• _BRIEF 1_
Quote the biographical passage between "- Under a Panama" and "Monkey (Cynthia Cynch)", inclusive.
• _BRIEF 2_
According to the biographical passage, in what city was its subject born?
• _BRIEF 3_
List every collaborator the biographical passage names for the new songs written for The Wizard of Oz.
[[ SELECTED TEXT open ]]
In the 1903-1909 production of The Wizard of Oz he was called upon to introduce new songs in numerous revisions.

- with Theodore F. Morse
  - Nautical Nonsense (Hurrah for Baffin's Bay!) (Scarecrow and Tin Woodman)
- with J.B. Mullen
  - Down on the Brandywine (Trixie Tryfle and Pastoria)
  - 'Twas Enough to Make a Perfect Lady Mad (Cynthia Cynch)
  - Under a Panama (Dorothy Gale)
  - The Nightmare (Scarecrow and Tin Woodman)
- with Charles Zimmerman
  - Marching Thro' Georgia (Scarecrow and Tin Woodman)
  - Sitting Bull (Scarecrow)
  - Football (Scarecrow and Tin Woodman)
  - Marching Through Port Arthur (Scarecrow and Tin Woodman)
- with Leo Edwards
  - The Tale of the Monkey (Cynthia Cynch)
  - My Own Girl (Sir Dashemoff Daily)

He was a close behind-the-scenes collaborator of Charlie Chaplin from 1915 to 1917. Along with Hal Roach he directed three Harold Lloyd films in 1919: He Leads, Others Follow, Soft Money and Pay Your Dues. An addiction to heroin prematurely ended his promising career in motion pictures.

He was born in St. John's, Newfoundland and died in Los Angeles, California.
[[ SELECTED TEXT closed ]]
[[ DATASET ENTRIES open ]]
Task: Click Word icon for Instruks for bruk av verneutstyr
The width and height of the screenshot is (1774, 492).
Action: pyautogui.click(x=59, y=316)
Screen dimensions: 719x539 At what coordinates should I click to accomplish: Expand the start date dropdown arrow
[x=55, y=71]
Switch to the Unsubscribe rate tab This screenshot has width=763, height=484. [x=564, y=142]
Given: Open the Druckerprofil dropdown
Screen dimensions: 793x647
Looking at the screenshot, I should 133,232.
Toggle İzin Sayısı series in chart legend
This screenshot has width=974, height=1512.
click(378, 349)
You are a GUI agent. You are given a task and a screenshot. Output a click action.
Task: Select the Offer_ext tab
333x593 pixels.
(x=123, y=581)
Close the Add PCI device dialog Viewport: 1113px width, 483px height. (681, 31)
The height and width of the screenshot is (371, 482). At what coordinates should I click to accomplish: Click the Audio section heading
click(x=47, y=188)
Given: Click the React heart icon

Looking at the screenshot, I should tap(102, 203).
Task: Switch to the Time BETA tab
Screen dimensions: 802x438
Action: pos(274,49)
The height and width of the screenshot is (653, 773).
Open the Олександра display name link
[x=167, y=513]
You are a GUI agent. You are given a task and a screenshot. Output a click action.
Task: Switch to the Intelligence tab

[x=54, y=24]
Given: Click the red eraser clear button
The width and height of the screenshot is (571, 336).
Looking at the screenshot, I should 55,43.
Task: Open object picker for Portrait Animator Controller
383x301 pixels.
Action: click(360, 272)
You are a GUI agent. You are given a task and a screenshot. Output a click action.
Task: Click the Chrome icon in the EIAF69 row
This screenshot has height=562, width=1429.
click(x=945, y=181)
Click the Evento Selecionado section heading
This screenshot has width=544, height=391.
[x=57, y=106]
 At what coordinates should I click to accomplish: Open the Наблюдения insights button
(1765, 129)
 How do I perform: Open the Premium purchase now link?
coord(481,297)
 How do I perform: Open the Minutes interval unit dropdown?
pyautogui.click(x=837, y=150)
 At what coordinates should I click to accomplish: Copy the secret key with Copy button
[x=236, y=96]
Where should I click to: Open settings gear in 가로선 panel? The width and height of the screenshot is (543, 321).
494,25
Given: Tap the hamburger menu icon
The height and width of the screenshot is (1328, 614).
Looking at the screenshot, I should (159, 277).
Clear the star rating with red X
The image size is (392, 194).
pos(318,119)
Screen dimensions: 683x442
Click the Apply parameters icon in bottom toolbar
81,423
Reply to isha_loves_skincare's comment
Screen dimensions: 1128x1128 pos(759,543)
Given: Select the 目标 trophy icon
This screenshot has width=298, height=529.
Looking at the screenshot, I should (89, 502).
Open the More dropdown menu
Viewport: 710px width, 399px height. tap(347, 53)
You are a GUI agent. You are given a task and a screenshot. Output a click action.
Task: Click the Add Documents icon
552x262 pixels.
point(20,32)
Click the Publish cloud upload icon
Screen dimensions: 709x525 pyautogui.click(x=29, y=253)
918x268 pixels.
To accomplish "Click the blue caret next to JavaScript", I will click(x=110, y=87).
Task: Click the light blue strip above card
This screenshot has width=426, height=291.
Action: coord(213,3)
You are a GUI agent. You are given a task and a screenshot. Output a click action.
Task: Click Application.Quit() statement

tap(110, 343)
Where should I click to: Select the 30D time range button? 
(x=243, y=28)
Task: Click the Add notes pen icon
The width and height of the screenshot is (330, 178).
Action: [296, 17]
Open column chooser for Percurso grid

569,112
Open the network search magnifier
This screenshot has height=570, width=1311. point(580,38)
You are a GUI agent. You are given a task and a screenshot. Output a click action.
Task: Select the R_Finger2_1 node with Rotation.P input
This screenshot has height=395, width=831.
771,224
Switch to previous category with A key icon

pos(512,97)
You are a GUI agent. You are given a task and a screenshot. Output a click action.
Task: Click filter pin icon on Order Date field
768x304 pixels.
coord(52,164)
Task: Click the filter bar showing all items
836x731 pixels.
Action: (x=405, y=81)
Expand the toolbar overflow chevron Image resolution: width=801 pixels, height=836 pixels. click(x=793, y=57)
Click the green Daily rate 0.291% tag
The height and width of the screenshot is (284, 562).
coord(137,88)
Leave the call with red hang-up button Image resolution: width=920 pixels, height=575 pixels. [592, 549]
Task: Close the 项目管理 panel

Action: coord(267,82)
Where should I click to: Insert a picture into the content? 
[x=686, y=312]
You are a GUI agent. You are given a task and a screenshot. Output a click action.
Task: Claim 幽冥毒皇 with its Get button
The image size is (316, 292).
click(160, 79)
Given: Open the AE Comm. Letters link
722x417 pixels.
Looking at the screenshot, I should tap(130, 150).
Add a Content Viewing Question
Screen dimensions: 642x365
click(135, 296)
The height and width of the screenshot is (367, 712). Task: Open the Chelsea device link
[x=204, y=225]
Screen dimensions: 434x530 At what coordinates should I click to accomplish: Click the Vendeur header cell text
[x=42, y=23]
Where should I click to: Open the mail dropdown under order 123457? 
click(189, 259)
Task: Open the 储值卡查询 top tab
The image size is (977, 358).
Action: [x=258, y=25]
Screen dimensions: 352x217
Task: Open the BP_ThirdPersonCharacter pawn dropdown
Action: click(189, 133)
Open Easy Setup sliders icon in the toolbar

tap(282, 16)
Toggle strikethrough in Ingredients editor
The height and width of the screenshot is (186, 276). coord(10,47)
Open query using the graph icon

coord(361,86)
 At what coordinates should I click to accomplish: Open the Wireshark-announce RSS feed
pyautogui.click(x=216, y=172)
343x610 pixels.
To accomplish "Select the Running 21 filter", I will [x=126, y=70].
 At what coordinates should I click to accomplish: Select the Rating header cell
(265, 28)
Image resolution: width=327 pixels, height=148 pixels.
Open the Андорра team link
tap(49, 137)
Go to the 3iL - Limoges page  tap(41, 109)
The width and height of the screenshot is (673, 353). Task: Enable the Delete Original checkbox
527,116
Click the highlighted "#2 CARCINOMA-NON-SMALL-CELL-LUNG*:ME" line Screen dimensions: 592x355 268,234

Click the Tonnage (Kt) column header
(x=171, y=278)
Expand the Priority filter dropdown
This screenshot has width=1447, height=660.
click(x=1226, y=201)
[[ DATASET ENTRIES closed ]]
• _ANSWER SPACE 1_
- Under a Panama (Dorothy Gale)
  - The Nightmare (Scarecrow and Tin Woodman)
- with Charles Zimmerman
  - Marching Thro' Georgia (Scarecrow and Tin Woodman)
  - Sitting Bull (Scarecrow)
  - Football (Scarecrow and Tin Woodman)
  - Marching Through Port Arthur (Scarecrow and Tin Woodman)
- with Leo Edwards
  - The Tale of the Monkey (Cynthia Cynch)

• _ANSWER SPACE 2_
St. John's, Newfoundland

• _ANSWER SPACE 3_
Theodore F. Morse, J.B. Mullen, Charles Zimmerman, Leo Edwards